Quantités d’azote transférées
Quantités de phosphate transférées
Bilan
Cette première analyse des données HODUFLU fournit des résultats intéressants, même s’il est impossible d’en tirer des conclusions définitives. Ces données peuvent servir de point d’appui pour appliquer la loi dans les cantons, mais aussi pour répondre aux questions qui se posent à ceux qui se penchent sur les problèmes de l’avenir.
Les données HODUFLU ne portent que sur les mouvements des matières fertilisantes contenues dans les engrais de ferme et les engrais issus de matières recyclées. Pour le moment, seuls 10 % des engrais de ferme produits en Suisse sont l’objet d’un échange entre exploitations. L’un des aspects intéressants de ces échanges réside dans le fait qu’une partie significative des fertilisants introduits dans l’agriculture provient des installations de production de biogaz et des substrats non agricoles de méthanisation que celles-ci reçoivent.

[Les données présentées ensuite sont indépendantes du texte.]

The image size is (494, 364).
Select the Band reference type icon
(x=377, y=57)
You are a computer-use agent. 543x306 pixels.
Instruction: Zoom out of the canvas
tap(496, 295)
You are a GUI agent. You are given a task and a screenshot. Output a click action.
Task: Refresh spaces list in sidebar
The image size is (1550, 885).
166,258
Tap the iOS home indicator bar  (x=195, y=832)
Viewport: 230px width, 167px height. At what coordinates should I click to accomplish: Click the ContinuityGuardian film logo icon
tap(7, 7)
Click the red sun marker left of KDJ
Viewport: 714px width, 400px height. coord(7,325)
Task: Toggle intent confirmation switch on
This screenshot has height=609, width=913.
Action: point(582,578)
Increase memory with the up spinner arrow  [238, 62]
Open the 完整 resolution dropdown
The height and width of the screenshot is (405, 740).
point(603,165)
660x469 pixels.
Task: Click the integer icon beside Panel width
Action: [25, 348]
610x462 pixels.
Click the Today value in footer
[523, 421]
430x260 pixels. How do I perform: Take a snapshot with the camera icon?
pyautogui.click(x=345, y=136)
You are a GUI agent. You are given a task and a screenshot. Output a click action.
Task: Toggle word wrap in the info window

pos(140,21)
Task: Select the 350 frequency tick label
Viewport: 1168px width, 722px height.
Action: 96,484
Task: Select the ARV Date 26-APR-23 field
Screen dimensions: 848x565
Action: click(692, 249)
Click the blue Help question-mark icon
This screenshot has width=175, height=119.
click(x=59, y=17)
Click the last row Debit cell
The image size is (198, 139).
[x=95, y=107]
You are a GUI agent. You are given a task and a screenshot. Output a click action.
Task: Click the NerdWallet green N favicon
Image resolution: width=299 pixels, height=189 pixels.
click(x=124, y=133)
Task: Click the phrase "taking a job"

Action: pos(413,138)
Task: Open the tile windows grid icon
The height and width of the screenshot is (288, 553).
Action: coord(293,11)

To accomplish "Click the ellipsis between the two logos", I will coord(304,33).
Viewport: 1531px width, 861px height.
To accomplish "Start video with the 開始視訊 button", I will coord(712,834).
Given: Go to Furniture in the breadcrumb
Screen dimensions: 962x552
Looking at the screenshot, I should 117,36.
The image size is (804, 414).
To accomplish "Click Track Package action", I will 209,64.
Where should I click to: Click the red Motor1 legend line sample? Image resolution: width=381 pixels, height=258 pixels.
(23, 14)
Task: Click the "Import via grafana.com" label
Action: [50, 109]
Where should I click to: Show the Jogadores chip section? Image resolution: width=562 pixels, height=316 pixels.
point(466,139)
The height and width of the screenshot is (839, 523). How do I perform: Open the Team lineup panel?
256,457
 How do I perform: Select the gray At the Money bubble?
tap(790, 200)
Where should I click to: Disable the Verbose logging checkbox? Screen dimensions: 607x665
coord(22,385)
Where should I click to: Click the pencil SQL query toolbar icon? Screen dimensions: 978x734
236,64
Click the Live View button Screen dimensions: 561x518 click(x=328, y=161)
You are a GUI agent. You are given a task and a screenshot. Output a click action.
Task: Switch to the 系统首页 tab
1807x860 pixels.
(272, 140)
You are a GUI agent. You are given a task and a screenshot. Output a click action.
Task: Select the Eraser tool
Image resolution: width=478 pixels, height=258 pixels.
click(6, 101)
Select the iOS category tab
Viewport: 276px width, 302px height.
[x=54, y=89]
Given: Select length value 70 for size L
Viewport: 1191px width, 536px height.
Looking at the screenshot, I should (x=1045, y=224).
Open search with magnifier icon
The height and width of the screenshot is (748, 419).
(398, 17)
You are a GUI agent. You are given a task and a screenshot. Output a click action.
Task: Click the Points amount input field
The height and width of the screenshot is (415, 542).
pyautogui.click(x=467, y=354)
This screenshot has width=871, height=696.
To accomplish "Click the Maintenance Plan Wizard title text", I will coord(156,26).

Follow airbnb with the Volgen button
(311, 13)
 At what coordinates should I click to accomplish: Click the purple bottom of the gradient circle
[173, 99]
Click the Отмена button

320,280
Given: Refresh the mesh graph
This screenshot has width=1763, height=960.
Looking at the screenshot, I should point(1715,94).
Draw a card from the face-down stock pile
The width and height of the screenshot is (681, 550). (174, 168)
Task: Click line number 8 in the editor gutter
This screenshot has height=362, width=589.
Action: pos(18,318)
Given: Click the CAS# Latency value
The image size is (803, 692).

HODUFLU a également pour but d’éviter que les engrais soient employés à l’excès dans certaines zones, et de mieux les répartir, notamment dans les régions où il existe une demande. D’une façon plus générale, il s’agit aussi de valoriser les engrais de ferme et les engrais issus de matières recyclées, et d’aboutir à une meilleure redistribution des éléments fertilisants. HODUFLU, par la fiabilité des données qui y sont enregistrées de façon centralisée, contribue à la transparence de cette redistribution.